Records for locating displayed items
━━━━
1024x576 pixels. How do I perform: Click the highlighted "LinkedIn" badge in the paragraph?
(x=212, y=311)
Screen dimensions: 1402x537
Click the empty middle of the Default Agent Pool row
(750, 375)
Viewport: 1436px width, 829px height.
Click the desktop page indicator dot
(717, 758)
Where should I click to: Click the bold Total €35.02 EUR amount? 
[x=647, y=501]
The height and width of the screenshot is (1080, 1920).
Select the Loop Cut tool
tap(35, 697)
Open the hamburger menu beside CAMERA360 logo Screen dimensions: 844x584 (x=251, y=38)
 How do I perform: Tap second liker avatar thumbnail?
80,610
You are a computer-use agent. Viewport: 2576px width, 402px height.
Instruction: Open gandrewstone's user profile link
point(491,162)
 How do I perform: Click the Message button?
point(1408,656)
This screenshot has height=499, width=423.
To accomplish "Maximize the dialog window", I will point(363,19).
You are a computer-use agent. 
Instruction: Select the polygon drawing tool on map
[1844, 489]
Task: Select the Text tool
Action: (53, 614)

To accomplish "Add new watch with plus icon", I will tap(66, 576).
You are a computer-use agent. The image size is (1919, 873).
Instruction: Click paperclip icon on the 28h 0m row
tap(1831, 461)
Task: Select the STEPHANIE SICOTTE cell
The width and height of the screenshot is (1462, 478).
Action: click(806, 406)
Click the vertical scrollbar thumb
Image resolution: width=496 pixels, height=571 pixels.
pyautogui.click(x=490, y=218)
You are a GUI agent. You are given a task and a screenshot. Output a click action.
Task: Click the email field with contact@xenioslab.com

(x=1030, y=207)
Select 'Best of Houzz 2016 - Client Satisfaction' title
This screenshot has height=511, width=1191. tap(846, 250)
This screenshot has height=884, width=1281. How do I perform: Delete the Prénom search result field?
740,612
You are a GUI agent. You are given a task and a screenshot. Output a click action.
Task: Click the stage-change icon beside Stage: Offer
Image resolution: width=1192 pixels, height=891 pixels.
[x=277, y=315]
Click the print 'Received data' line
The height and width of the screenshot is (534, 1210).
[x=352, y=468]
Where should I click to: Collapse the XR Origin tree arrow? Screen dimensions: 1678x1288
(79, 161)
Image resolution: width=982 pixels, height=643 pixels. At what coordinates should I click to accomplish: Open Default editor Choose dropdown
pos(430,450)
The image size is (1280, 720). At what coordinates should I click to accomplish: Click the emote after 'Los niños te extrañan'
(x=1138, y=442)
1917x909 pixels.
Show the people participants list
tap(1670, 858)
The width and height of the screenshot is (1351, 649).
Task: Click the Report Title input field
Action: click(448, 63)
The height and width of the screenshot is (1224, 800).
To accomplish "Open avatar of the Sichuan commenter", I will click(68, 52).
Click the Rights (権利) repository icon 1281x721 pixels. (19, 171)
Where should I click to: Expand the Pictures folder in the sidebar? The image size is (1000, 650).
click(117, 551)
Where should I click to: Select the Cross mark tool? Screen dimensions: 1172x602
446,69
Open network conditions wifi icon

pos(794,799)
━━━━
Put each line of the listing above into a numbered list, dropping any blank lines.

** The answer **
1. 1024x576 pixels. How do I perform: Click the highlighted "LinkedIn" badge in the paragraph?
2. (x=212, y=311)
3. Screen dimensions: 1402x537
4. Click the empty middle of the Default Agent Pool row
5. (750, 375)
6. Viewport: 1436px width, 829px height.
7. Click the desktop page indicator dot
8. (717, 758)
9. Where should I click to: Click the bold Total €35.02 EUR amount? 
10. [x=647, y=501]
11. The height and width of the screenshot is (1080, 1920).
12. Select the Loop Cut tool
13. tap(35, 697)
14. Open the hamburger menu beside CAMERA360 logo Screen dimensions: 844x584 (x=251, y=38)
15.  How do I perform: Tap second liker avatar thumbnail?
16. 80,610
17. You are a computer-use agent. Viewport: 2576px width, 402px height.
18. Instruction: Open gandrewstone's user profile link
19. point(491,162)
20.  How do I perform: Click the Message button?
21. point(1408,656)
22. This screenshot has height=499, width=423.
23. To accomplish "Maximize the dialog window", I will point(363,19).
24. You are a computer-use agent. 
25. Instruction: Select the polygon drawing tool on map
26. [1844, 489]
27. Task: Select the Text tool
28. Action: (53, 614)
29. To accomplish "Add new watch with plus icon", I will tap(66, 576).
30. You are a computer-use agent. The image size is (1919, 873).
31. Instruction: Click paperclip icon on the 28h 0m row
32. tap(1831, 461)
33. Task: Select the STEPHANIE SICOTTE cell
34. The width and height of the screenshot is (1462, 478).
35. Action: click(806, 406)
36. Click the vertical scrollbar thumb
37. Image resolution: width=496 pixels, height=571 pixels.
38. pyautogui.click(x=490, y=218)
39. You are a GUI agent. You are given a task and a screenshot. Output a click action.
40. Task: Click the email field with contact@xenioslab.com
41. (x=1030, y=207)
42. Select 'Best of Houzz 2016 - Client Satisfaction' title
43. This screenshot has height=511, width=1191. tap(846, 250)
44. This screenshot has height=884, width=1281. How do I perform: Delete the Prénom search result field?
45. 740,612
46. You are a GUI agent. You are given a task and a screenshot. Output a click action.
47. Task: Click the stage-change icon beside Stage: Offer
48. Image resolution: width=1192 pixels, height=891 pixels.
49. [x=277, y=315]
50. Click the print 'Received data' line
51. The height and width of the screenshot is (534, 1210).
52. [x=352, y=468]
53. Where should I click to: Collapse the XR Origin tree arrow? Screen dimensions: 1678x1288
54. (79, 161)
55. Image resolution: width=982 pixels, height=643 pixels. At what coordinates should I click to accomplish: Open Default editor Choose dropdown
56. pos(430,450)
57. The image size is (1280, 720). At what coordinates should I click to accomplish: Click the emote after 'Los niños te extrañan'
58. (x=1138, y=442)
59. 1917x909 pixels.
60. Show the people participants list
61. tap(1670, 858)
62. The width and height of the screenshot is (1351, 649).
63. Task: Click the Report Title input field
64. Action: click(448, 63)
65. The height and width of the screenshot is (1224, 800).
66. To accomplish "Open avatar of the Sichuan commenter", I will click(68, 52).
67. Click the Rights (権利) repository icon 1281x721 pixels. (19, 171)
68. Where should I click to: Expand the Pictures folder in the sidebar? The image size is (1000, 650).
69. click(117, 551)
70. Where should I click to: Select the Cross mark tool? Screen dimensions: 1172x602
71. 446,69
72. Open network conditions wifi icon
73. pos(794,799)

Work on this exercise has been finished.